The Power Mural at Climate Week 2023

The Center for Cultural Power
September 14, 2023
Share

Culture is power. It moves faster than politics and speaks to our hearts and minds. Artists are vital, yet often overlooked, agents of climate solutions. In particular, BIPOC Artist Disruptors and Culture Bearers who live and work on the frontlines of the climate crisis are helping us to understand the present and imagine new futures.

To highlight these facts, we have commissioned Bronx-based, mixed media artist, Sonja John to create a mural during Climate Week, one of the largest climate gatherings that accompanies the United Nations General Assembly in New York City. The mural is dedicated to BIPOC artists and Culture Bearers who educate, organize and care for communities that are struggling at this very moment with extreme weather events, rising floodwaters, polluted air and water, and the extractive systems that exacerbate these crises.
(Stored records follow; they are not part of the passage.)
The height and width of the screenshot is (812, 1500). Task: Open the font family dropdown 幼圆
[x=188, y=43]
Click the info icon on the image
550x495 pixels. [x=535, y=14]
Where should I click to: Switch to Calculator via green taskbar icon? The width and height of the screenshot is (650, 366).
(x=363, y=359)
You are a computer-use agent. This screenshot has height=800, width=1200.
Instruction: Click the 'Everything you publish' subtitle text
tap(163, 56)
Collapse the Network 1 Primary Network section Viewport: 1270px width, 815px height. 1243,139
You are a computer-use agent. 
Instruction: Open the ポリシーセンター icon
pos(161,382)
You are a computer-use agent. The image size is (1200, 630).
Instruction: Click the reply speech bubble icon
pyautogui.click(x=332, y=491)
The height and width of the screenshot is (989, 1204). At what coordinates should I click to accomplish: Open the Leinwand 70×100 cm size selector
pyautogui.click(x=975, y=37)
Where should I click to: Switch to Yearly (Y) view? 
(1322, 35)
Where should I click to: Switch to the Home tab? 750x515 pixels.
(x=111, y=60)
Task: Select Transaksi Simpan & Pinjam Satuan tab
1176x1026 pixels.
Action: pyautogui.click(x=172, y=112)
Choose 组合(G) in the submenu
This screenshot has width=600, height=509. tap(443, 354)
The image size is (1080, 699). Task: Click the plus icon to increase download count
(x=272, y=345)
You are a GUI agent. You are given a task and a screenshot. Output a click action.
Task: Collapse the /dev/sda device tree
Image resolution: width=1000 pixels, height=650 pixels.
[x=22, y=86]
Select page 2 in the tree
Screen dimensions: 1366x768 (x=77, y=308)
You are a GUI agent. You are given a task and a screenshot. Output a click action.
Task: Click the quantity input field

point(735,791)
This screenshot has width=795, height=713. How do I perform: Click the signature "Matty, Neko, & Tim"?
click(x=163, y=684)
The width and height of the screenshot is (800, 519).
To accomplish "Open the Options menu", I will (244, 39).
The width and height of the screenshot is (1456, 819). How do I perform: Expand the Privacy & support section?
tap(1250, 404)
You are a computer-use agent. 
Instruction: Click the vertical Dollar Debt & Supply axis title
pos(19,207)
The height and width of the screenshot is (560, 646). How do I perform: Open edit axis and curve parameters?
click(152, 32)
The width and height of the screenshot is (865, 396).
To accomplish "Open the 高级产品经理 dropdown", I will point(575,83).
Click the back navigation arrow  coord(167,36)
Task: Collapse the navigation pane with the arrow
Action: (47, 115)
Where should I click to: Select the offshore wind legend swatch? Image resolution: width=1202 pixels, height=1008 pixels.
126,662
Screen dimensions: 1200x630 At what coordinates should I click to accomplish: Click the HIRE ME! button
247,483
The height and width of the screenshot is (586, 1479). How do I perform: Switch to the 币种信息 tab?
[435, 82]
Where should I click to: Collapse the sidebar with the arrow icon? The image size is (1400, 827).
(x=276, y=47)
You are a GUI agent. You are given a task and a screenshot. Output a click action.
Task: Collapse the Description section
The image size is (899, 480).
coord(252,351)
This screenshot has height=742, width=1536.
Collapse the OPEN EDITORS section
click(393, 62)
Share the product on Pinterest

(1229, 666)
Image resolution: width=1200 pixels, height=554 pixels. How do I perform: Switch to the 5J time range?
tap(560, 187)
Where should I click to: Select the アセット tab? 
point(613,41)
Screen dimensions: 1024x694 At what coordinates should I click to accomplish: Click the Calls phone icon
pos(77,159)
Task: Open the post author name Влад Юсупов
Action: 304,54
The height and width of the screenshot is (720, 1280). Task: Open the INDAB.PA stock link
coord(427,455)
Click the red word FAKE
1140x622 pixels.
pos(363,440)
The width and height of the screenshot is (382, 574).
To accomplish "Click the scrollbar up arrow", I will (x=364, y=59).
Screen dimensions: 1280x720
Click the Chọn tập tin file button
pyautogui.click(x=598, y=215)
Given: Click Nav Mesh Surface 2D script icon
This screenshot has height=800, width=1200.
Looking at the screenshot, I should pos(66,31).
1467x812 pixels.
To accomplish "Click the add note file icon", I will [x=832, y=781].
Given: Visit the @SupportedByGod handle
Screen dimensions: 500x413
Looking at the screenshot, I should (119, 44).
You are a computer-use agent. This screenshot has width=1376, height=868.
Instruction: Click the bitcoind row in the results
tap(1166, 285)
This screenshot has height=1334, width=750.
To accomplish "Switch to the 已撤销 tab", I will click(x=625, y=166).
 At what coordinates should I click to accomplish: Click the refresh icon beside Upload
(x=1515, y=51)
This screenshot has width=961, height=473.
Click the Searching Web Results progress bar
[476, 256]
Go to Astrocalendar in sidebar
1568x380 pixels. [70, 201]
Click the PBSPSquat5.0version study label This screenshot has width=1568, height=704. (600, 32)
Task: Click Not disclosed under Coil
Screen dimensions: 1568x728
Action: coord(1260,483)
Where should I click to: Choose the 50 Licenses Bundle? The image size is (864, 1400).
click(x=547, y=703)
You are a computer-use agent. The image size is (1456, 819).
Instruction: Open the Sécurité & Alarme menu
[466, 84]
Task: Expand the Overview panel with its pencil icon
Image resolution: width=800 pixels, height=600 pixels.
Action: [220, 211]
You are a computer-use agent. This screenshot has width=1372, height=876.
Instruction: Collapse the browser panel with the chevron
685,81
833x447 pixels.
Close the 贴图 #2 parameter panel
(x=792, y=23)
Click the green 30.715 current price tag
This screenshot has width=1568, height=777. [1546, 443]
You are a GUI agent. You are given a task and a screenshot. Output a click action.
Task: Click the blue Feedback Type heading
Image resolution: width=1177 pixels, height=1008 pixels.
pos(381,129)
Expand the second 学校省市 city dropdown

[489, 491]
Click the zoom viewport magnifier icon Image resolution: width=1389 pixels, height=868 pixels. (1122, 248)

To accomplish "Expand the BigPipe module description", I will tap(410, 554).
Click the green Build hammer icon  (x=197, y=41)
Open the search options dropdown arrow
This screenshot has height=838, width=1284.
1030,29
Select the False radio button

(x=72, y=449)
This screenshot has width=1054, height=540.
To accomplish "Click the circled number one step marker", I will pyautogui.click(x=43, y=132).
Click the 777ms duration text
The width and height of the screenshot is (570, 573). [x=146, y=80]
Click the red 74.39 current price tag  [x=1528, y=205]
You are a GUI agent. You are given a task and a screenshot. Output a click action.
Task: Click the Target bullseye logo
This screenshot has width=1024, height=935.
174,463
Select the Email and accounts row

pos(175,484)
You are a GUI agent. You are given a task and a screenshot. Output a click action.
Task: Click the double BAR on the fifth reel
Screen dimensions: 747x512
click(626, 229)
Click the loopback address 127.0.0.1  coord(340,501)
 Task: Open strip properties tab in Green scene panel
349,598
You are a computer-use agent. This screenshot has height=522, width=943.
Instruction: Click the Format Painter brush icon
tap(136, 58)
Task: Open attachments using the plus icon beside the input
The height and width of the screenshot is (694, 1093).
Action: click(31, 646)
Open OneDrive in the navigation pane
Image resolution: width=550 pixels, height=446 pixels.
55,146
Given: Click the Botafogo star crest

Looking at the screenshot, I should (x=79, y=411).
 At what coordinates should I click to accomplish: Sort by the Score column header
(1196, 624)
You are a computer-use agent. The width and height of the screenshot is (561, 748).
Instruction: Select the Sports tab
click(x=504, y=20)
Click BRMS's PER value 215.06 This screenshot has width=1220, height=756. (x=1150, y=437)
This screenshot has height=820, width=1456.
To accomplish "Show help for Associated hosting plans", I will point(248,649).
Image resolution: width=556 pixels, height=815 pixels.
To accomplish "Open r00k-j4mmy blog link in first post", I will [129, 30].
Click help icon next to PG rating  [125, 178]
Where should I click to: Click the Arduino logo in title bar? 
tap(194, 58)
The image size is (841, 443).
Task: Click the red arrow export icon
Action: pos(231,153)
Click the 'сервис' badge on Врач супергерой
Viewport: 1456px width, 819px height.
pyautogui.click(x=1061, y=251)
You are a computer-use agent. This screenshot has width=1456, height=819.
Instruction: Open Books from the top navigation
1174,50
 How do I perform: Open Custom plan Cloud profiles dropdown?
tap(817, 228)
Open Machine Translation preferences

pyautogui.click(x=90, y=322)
You can participate in the silent auction for the mural by visiting If Not Us Then Who's auction page, with 100% of proceeds going to supporting People's Fund of Maui and Sonja's practice. 

 

ABOUT THE MURAL

We have the data. We know the science. What we need is the ART. 

Sonja writes: “The work depicts my sister, Na'amah, and her son, Luca, on a beach in West Maui. Their lives have been drastically altered by the Lahaina fires and they have been struggling with everyday transitions like starting school and more existential ones, like stewardship of local water sources as luxury developments, plantations and resorts vie to cut off access. The endangered Hawaiian species in the painting remind us of an essential fact: We are Nature defending ourselves.” 

 

 

JOIN US! 

  • Tuesday Sept 19, 10:00 a.m. -4:00 p.m. (EST) @ Javits Center - North / Pavilion - Live Painting Experience -  Witness the creative process live and in real-time! (Climate Nest Registration required)
  • Wednesday Sept. 20th, 12pm (EST) - Celebrate the Power Mural! Please join us for light refreshments, photos, and a dedication by Favianna Rodriguez -- artist, activist and President of The Center for Cultural Power. Please RSVP 
  • Wednesday Sept. 20th and Thursday Sept. 21st, 830 a.m- 5:00 pm. (EST) @ Javits Center - North Pavilion - The mural will remain on view for photos and conversation
  • Friday & Saturday Sept 22nd and 23rd, 9am-5pm (EST) - The mural will be on view at Our Village hosted by If Not Us Then Who @ Helen Mills Event Space and Theater (137-139 W 26th St, New York)

 

ABOUT THE ARTIST

Sonja John is a queer, first generation, Bronx-based artist, educator, and curator. John's interdisciplinary practice explores cultural, botanical, and material hybridity through paintings, textiles, printmaking, and site-responsive installations that reference plant forms and vernacular architecture across equatorial zones. These motifs investigate diasporic longing and nostalgic fictions of the Caribbean built from history, memory, and family lore.